DIY Home Renovations: Dream or Disaster?
In our blog post, 12 Rental Property Updates That Pay Off, we discussed a few quick and easy DIY home improvement projects that could update your bathroom and kitchen spaces. But what one person deems quick and easy may end up being a lengthy, complicated nightmare for someone else.
Do-It-Yourself websites such as HGTV or DIY Network and even books at the home improvement store checkout aisle can make just about everyone feel like a general contractor. But don't let the glossy wood flooring or sparkling glass mosaic tiles distract you from the reality of DIY projects!
No doubt, there are those individuals born with a natural talent for construction projects or who've had training and experience, but for most homeowners, improvement and remodeling projects are best left for the experts.
How do you decide which projects to take on yourself and which you should hire out? Here are seven areas to think about before you dive head first into that DIY project.

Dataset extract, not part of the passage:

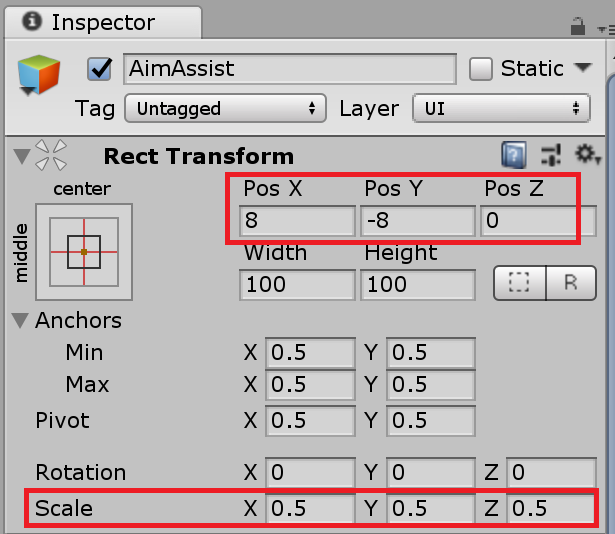
Task: Toggle the AimAssist active checkbox
Action: click(100, 69)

1) Consider all aspects of the project.
Take time to look at the big picture. It's easy to look at the "simplicity" side of the project, but sometimes changing or updating one portion of a room will lead to the need to update or change something else.
For instance, will changing the hardware on kitchen cabinets make the finish look dated or dingy? Are you willing to take the time to refinish or paint the cabinets if this happens? If so, will this change make it necessary to repaint the walls?
The snowball effect is prevalent in home improvement projects, so considering how one thing may lead to another will prepare you for some of the things that could go wrong during your endeavor. Utilize friends and family willing to offer their eyes and opinion to ensure that you have thought of everything you can before you pick up that screwdriver.
2) Do your research.
With the number of home improvement television shows and websites, there's a wealth of information out there for the DIY homeowner! Many of the home improvement warehouses also have experts offering advice on various projects.
In addition, you may try contacting contractors who may be willing to offer their guidance free or for a minimal fee. It's worth your time to utilize several different resources for information to ensure that you have explored the various procedures for completing the project.
3) Do you have the expertise?
If your personal home improvement experience doesn't include items such as plumbing or electrical work, you should ask yourself if this is the time to learn. Many remodeling projects that involve plumbing, electrical, or framing work actually require permits issued by your city’s building division.
Research the requirements before you embark on the job, as skipping the required permits may put you at risk for costly repairs when you get ready to sell the home. Failing an inspection can also result in the project going over time and budget, and in the end you may have to hire a professional.
4) Is the project cost effective?
Again, research is paramount to providing you with a clear picture on just how much you may save by doing the work yourself. Obtain estimates from qualified contractors to get a ballpark figure of what the project would cost if you were to hire a professional. Discuss the type and cost of the materials that would be used with a contractor so that you can accurately comparison shop if you choose to buy them yourself. Many times, the discounts that contractors receive will lower the overall cost of the project.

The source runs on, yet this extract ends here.